# F.Brown's Ess of Jamaican Ginger



## dollarbill (Jun 25, 2009)

Hey all 
 I hear tell this is an odd one in a clear glass open pontil verstion . It had purpled a bit allready . Thanks for looken and any info . Iam guessing late 1840s 50s  
    bill


----------



## dollarbill (Jun 25, 2009)

The bottom


----------



## cyberdigger (Jun 25, 2009)

That embossing is remarkably crude! Looks like an _early_ one to me!


----------



## GuntherHess (Jun 25, 2009)

interesting, its manganese bleached glass and not flint.
 I would guess its a fairly late one for a pontil marked bottle.


----------



## dollarbill (Jun 25, 2009)

How  late would you say   Gunther maybe  as in 1850s early 60s .I thought it dated about the same as most of the pulls around it give or take a few years .Do you happen to know  about when they started the use of  clear glass .As always thanks for the comments and info and input from all you great people. 
   bill


----------



## GuntherHess (Jun 25, 2009)

Clear glass has probably been used for thousands of years. The important detail is how they made it.
 In the early 19th century it was typically leaded or flint clear glass. 
 The early glass experts can probably tell you more than I can.
 According to sources such as McKearin they started using Manganese bleached clear glass arounf the 1820s.  From what I have seen it really didnt start to have wide use until after the civil war.
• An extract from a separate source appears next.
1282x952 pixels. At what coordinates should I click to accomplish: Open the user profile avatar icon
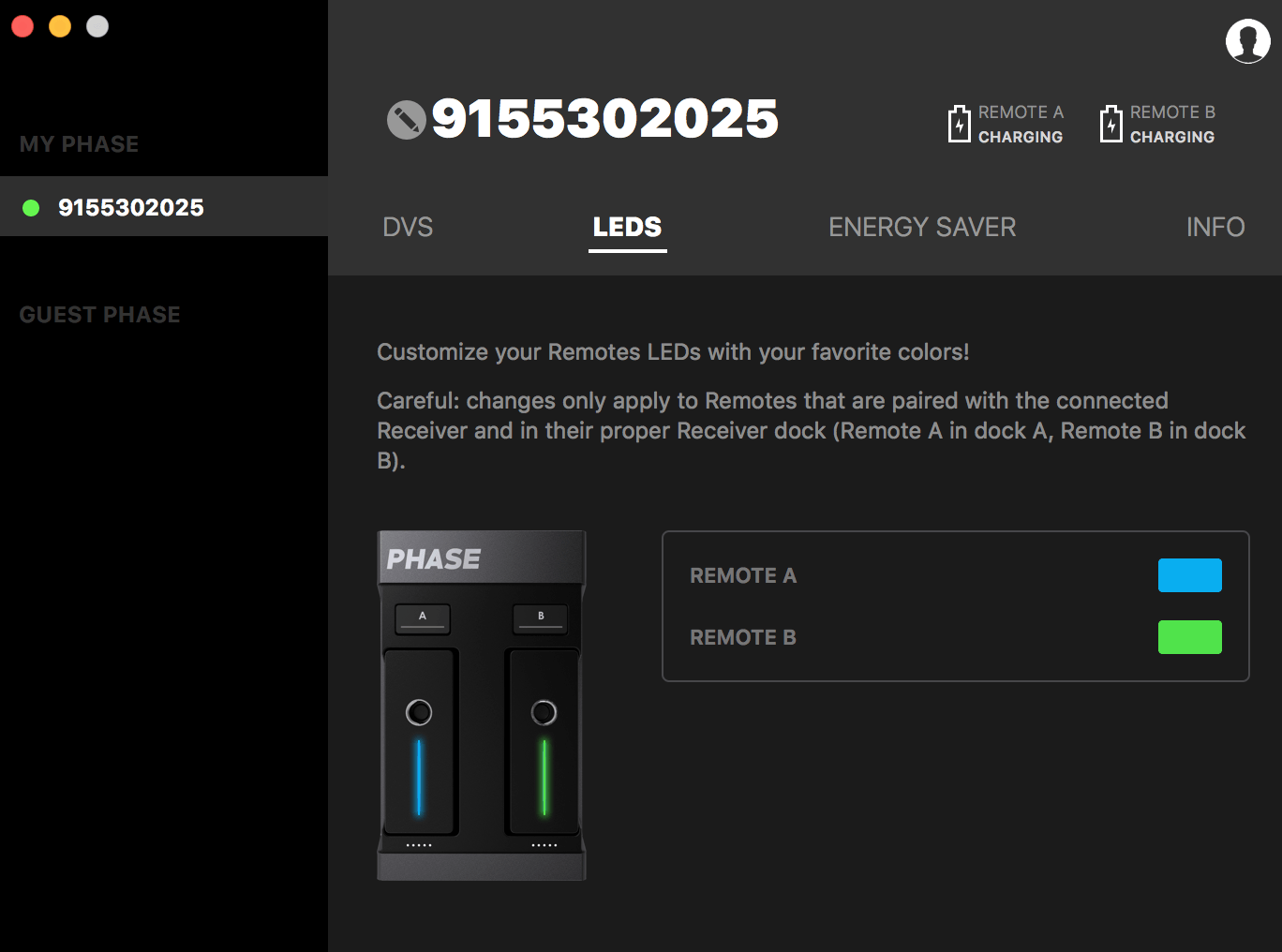(x=1247, y=40)
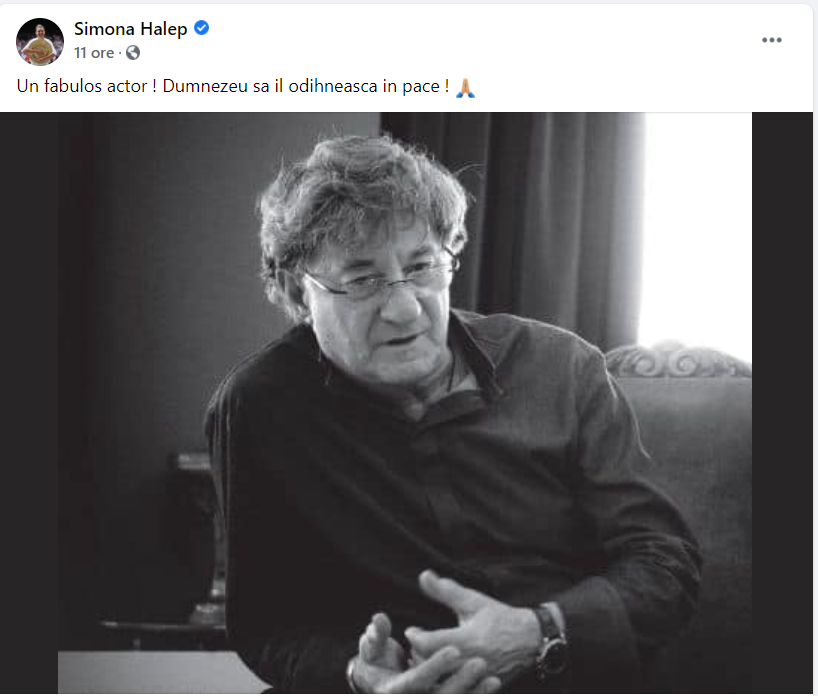Click the carved sofa ornament in the photo
Image resolution: width=818 pixels, height=696 pixels.
[678, 360]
I cant definately date your bottle by the manganese glass , I can only say statistically later bottles were more likely to have used this process.
 Some research of the product might help narrow it down more.
 My guess at this point would be late 1850s but I could be wrong.


----------



## appliedlips (Jun 25, 2009)

Gunth, 


        I'd say it's probably mid 50's at the latest,as everything in the hole was pontilled,even the broken stuff. I would say with certainty the privy was filled before 1860.I have seen a few that have dug a few unembossed pontils that have been turning. I know that it seems like alot of aqua glass blown in Zanesville Ohio,contains manganese. I don't think they were adding it to the batch. Not that this one was made there, but sometimes I think it occurs naturally.


----------



## GuntherHess (Jun 25, 2009)

If you know what came out of the hole you have a lot better info on it than I do.
 With a long lived product like that its tough to date just by researching the manf unless they put addresses or such on the bottle.


----------



## Sodasandbeers (Jun 25, 2009)

We have seen this bottlebefore in Philadelphia. but very rarely!  I have dug other pontiled bottles in Philly with this pinkish hue.  There was a short lived glass factory that make "Flint Glass" in West Philadelphia in 1851, perhaps this bottle was blown there.

 Great find, a very rare color in a very common bottle.


----------